◆ BRIEF
Your answer is a number only: how many lines in the data below contain "triangle"?

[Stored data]

------------------------

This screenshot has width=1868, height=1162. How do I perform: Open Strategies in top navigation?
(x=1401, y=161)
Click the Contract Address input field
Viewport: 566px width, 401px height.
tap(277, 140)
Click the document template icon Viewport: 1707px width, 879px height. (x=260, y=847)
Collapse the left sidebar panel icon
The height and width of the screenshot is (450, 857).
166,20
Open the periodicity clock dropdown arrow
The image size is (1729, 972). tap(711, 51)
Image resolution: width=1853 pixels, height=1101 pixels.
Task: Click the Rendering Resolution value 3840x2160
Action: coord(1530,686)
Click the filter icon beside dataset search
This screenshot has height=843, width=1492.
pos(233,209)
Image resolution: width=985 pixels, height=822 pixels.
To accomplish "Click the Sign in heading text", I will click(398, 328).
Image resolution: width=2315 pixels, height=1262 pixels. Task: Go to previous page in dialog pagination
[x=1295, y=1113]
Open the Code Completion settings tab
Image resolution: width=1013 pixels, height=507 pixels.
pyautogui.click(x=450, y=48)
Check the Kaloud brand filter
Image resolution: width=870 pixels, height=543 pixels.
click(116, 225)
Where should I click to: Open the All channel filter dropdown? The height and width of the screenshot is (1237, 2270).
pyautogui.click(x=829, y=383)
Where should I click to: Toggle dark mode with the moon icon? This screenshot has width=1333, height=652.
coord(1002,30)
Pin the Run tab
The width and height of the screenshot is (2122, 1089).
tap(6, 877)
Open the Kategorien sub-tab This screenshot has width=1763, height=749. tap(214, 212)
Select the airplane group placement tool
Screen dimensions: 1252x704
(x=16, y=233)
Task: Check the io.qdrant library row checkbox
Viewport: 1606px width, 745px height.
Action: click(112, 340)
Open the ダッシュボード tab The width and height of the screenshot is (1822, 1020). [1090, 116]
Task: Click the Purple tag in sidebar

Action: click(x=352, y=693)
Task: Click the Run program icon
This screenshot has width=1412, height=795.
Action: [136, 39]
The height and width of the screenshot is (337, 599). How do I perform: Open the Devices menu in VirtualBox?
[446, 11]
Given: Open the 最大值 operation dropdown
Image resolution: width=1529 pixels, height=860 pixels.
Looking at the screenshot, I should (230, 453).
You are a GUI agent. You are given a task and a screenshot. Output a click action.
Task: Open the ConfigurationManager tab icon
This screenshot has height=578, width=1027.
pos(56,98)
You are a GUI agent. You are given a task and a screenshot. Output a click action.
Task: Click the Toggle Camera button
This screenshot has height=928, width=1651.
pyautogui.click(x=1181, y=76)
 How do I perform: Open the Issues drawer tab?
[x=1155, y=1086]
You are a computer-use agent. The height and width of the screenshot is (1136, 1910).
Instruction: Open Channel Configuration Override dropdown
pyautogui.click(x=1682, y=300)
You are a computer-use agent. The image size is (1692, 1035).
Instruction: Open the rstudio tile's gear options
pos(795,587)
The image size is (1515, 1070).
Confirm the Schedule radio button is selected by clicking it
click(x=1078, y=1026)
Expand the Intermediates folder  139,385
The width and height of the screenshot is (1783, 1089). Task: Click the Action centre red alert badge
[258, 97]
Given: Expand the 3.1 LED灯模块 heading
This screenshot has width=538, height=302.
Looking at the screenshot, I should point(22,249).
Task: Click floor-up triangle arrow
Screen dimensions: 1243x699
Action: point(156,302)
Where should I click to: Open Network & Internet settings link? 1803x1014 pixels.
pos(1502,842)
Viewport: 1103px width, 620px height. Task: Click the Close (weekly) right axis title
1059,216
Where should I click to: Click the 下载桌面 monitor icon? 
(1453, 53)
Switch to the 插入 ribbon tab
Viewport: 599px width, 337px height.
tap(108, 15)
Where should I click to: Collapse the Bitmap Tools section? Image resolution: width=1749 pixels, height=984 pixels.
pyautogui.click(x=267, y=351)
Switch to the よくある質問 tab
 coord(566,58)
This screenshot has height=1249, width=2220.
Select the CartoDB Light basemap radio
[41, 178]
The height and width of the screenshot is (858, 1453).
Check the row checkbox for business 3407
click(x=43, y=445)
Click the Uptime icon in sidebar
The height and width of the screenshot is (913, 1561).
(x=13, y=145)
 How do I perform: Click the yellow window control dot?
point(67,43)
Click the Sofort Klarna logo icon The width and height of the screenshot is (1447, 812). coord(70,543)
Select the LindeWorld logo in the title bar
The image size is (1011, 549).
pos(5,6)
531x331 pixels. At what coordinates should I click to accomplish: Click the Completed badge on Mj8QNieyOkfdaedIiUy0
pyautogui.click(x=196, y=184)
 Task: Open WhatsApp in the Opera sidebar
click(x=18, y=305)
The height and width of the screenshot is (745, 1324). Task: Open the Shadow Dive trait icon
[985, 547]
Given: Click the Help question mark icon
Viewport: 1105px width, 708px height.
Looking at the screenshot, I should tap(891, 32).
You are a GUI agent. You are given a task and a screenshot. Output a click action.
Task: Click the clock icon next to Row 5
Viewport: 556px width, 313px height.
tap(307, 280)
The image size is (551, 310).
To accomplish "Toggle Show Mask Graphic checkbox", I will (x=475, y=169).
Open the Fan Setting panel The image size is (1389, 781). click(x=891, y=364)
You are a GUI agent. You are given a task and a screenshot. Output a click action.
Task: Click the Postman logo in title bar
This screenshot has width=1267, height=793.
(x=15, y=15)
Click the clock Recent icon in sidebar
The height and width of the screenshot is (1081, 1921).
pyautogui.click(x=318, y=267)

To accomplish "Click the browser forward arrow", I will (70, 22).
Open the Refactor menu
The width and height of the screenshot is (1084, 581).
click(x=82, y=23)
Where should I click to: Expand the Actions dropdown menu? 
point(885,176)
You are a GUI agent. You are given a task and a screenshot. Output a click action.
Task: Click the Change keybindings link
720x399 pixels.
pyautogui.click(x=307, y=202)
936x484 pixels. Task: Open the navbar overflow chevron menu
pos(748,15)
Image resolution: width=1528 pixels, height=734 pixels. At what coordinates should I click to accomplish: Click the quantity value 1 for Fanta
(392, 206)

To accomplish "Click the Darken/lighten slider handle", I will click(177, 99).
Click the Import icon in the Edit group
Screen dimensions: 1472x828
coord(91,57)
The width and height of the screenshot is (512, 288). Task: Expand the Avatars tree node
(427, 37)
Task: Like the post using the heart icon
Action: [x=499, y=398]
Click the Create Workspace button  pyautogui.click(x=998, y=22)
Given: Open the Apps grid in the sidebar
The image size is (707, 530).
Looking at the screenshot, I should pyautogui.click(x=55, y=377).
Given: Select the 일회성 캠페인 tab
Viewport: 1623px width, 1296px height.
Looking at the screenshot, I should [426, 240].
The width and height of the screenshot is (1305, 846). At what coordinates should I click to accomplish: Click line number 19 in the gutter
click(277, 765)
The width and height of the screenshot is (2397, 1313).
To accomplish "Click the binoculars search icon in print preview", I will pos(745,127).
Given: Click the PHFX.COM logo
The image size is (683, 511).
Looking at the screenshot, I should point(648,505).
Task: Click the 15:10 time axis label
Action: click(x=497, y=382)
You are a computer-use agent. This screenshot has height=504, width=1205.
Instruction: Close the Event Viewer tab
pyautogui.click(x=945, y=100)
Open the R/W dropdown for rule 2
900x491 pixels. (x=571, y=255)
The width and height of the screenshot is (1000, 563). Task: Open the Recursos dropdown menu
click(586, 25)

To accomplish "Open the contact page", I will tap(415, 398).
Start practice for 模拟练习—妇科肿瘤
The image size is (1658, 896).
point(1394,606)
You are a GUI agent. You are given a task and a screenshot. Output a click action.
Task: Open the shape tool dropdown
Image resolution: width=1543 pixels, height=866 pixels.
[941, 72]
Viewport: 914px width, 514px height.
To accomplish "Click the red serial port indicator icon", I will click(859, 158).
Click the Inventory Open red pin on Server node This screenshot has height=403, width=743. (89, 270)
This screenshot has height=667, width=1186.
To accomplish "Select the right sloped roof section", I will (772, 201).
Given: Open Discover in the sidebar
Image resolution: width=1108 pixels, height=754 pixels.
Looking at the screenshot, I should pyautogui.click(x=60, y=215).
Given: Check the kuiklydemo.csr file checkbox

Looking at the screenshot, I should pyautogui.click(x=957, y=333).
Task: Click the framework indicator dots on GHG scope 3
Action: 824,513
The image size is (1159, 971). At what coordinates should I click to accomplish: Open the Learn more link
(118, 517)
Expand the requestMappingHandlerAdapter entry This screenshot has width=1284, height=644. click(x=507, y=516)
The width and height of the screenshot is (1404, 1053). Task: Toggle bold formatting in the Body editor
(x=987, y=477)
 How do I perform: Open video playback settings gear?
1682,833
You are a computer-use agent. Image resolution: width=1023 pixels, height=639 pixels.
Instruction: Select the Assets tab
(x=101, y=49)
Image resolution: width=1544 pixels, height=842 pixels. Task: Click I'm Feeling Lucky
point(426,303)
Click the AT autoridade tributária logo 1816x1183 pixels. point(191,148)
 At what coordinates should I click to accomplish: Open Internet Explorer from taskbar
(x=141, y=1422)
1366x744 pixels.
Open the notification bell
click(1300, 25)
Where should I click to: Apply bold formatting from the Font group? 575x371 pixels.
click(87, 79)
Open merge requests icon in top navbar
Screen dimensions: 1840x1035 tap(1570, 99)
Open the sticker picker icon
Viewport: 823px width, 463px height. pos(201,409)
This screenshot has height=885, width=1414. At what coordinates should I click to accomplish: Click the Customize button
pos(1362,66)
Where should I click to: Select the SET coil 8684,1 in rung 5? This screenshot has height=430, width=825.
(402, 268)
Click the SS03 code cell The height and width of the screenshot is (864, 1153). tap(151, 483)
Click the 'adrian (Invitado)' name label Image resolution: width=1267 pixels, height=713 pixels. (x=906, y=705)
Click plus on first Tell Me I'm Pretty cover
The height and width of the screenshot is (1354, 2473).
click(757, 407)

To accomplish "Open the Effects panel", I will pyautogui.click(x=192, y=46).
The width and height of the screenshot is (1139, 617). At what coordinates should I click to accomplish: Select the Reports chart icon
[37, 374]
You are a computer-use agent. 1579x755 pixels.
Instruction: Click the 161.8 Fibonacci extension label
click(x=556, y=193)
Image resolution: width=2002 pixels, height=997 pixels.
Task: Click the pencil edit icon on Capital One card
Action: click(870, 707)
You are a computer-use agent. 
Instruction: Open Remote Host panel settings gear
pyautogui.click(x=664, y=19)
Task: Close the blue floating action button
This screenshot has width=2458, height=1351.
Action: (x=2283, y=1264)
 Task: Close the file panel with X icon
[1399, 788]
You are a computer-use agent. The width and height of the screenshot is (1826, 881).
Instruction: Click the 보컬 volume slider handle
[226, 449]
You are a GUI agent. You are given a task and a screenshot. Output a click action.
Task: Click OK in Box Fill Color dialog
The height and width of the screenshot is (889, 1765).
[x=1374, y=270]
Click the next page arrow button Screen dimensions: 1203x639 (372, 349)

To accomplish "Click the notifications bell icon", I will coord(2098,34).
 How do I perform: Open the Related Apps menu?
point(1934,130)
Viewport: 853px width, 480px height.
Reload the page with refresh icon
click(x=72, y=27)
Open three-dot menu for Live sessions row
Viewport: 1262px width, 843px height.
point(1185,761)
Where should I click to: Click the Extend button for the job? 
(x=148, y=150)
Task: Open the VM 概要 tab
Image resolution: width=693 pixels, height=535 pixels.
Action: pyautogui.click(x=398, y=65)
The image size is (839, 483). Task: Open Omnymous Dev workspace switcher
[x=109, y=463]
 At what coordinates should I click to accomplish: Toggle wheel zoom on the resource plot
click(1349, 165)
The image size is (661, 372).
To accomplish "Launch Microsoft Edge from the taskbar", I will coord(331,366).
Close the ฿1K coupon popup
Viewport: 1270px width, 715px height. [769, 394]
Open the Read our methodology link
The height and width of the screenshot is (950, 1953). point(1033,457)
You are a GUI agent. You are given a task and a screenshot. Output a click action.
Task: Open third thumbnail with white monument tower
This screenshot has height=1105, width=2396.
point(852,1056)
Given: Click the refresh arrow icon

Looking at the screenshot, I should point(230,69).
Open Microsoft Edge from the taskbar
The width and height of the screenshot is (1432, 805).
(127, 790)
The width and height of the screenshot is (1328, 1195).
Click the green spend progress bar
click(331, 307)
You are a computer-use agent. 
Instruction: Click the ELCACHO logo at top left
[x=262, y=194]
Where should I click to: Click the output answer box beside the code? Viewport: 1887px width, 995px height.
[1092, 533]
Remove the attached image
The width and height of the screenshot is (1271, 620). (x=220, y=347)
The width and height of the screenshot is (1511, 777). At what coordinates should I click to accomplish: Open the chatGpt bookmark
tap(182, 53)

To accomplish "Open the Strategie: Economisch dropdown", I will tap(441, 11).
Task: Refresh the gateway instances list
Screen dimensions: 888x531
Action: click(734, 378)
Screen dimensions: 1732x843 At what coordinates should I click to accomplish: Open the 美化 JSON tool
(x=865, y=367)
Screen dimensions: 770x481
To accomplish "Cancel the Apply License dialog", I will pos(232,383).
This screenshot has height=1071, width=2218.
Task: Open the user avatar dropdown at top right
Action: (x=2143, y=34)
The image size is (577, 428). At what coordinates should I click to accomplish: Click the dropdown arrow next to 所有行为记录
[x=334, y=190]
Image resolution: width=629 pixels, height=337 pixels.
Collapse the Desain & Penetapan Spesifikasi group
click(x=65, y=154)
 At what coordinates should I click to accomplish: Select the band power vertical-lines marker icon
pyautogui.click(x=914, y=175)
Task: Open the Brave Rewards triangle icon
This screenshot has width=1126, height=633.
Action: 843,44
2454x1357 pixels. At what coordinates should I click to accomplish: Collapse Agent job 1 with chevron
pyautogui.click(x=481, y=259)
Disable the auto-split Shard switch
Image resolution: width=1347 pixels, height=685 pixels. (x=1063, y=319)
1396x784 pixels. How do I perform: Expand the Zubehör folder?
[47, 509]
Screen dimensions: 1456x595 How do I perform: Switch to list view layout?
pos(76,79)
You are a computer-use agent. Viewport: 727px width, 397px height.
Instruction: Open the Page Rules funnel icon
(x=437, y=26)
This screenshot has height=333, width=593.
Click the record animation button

------------------------

◆ EXPECTED OUTPUT
2